Verordening (EG) nr. 1238/95 dient derhalve dienovereenkomstig te worden gewijzigd.

(7)

De in deze verordening vervatte maatregelen zijn in overeenstemming met het advies van het Permanent Comité voor kwekersrechten,

HEEFT DE VOLGENDE VERORDENING VASTGESTELD:

Artikel 1

Verordening (EG) nr. 1238/95 wordt als volgt gewijzigd:

1)

Artikel 7, lid 7, wordt vervangen door:

„7.   Wanneer het aanvraagrecht is ontvangen, maar de aanvraag niet geldig is op grond van artikel 50 van de basisverordening, houdt het Bureau 200 EUR van het aanvraagrecht in en betaalt het de rest terug wanneer het de aanvrager in kennis stelt van de in de aanvraag geconstateerde tekortkomingen.”

.

2)

Artikel 8, lid 1, wordt vervangen door:

„1.   De in bijlage I vervatte rechten voor het uitvoeren en doen uitvoeren van het technisch onderzoek van een ras waarvoor een aanvraag voor een communautair kwekersrecht wordt ingediend, hierna „onderzoeksrecht” genoemd, zijn voor elke begonnen teeltperiode verschuldigd.
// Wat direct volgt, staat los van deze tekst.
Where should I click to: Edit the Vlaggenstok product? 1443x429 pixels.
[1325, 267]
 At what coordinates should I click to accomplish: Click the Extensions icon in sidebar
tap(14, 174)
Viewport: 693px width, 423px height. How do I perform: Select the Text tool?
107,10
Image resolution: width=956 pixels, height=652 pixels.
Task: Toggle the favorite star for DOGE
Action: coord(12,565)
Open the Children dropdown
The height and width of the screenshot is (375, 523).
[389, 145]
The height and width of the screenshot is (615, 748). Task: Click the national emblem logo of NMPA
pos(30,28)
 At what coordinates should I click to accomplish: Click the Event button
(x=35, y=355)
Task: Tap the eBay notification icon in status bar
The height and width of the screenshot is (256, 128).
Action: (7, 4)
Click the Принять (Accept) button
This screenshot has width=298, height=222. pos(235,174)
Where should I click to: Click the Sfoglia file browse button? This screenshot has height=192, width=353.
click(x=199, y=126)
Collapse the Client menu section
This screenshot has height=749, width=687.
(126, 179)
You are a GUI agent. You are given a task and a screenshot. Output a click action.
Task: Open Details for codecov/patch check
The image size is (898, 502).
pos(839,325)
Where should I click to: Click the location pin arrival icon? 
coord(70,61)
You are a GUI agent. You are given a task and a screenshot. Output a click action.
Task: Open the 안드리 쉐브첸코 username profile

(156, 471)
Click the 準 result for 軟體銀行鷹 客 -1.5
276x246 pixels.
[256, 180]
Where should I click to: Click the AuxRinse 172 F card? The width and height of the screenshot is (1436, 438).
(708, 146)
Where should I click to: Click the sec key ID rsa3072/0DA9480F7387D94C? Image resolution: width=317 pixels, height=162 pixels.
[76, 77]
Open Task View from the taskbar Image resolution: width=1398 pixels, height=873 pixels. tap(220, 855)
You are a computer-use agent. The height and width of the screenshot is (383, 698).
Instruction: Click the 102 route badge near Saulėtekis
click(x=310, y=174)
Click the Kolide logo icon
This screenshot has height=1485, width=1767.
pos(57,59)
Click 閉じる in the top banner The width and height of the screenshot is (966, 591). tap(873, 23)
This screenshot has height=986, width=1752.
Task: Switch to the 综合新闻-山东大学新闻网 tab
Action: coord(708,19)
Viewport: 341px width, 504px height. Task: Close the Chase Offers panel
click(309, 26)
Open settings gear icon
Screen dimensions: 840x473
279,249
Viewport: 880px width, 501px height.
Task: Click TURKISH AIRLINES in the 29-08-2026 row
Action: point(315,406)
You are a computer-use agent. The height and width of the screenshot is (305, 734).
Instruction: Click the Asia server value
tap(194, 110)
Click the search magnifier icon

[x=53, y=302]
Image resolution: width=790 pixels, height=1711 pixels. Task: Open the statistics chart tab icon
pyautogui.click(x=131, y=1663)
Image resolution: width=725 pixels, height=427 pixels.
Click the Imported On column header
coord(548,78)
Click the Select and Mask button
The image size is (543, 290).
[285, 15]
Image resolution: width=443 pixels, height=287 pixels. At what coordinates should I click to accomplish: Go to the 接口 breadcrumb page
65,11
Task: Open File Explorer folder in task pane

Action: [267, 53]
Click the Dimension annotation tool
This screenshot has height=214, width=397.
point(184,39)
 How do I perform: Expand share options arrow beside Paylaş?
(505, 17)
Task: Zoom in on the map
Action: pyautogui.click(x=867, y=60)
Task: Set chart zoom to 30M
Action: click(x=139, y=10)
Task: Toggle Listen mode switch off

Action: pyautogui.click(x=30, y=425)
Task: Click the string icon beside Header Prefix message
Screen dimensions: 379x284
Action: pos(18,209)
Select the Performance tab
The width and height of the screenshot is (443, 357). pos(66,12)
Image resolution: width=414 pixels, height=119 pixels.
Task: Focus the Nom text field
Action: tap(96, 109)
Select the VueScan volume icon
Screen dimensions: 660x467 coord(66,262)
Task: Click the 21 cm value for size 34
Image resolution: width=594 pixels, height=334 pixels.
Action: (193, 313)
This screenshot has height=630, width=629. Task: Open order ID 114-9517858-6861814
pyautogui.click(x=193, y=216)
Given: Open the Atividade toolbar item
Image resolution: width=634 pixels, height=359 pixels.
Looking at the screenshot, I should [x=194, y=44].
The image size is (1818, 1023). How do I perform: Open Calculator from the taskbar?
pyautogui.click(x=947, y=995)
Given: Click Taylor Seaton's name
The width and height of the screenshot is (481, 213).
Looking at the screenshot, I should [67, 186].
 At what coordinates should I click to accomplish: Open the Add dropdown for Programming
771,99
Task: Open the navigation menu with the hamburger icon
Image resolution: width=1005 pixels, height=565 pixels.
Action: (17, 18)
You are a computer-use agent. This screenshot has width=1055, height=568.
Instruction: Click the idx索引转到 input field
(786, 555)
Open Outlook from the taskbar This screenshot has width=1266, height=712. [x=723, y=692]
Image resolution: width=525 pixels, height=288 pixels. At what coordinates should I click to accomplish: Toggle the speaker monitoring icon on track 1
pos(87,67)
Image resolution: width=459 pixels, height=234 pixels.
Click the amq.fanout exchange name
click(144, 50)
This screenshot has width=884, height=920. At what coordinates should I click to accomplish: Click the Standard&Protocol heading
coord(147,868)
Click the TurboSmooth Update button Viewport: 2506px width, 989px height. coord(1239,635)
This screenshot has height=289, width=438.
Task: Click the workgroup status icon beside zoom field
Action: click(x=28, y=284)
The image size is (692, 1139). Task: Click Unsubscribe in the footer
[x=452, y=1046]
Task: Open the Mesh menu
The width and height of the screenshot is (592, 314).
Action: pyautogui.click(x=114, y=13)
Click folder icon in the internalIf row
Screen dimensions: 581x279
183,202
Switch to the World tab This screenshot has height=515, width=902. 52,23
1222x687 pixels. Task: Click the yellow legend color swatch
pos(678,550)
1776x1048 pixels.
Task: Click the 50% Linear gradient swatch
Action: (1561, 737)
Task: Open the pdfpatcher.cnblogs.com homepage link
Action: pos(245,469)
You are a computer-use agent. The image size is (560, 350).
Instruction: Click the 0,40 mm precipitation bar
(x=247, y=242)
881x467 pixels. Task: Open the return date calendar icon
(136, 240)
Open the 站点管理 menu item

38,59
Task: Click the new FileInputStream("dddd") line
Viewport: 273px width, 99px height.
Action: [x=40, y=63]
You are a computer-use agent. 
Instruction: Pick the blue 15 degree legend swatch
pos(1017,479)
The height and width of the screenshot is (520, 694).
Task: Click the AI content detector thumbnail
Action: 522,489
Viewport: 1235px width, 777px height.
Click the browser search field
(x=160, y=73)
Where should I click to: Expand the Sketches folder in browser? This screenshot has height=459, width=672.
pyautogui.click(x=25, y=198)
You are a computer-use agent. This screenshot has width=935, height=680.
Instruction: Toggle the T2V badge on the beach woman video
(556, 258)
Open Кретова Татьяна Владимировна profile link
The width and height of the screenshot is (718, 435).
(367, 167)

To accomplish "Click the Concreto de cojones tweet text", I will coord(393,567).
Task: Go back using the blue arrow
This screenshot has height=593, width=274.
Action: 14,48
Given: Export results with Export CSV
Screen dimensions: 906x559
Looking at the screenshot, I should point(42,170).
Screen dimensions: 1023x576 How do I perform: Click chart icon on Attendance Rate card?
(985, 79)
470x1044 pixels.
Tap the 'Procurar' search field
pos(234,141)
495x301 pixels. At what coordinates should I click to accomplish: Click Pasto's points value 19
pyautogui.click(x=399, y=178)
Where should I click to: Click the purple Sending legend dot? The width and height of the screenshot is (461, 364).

Bij rassen waarvoor materiaal van specifieke componenten herhaaldelijk moet worden gebruikt om materiaal te produceren, is het onderzoeksrecht verschuldigd voor alle componenten waarvan geen officiële beschrijving beschikbaar is en die ook moeten worden onderzocht.”

.

3)

Bijlage I wordt gewijzigd overeenkomstig de bijlage bij deze verordening.

Artikel 2

Deze verordening treedt in werking op de twintigste dag na die van de bekendmaking ervan in het Publicatieblad van de Europese Unie.

Zij is van toepassing met ingang van 1 januari 2015.

Deze verordening is verbindend in al haar onderdelen en is rechtstreeks toepasselijk in elke lidstaat.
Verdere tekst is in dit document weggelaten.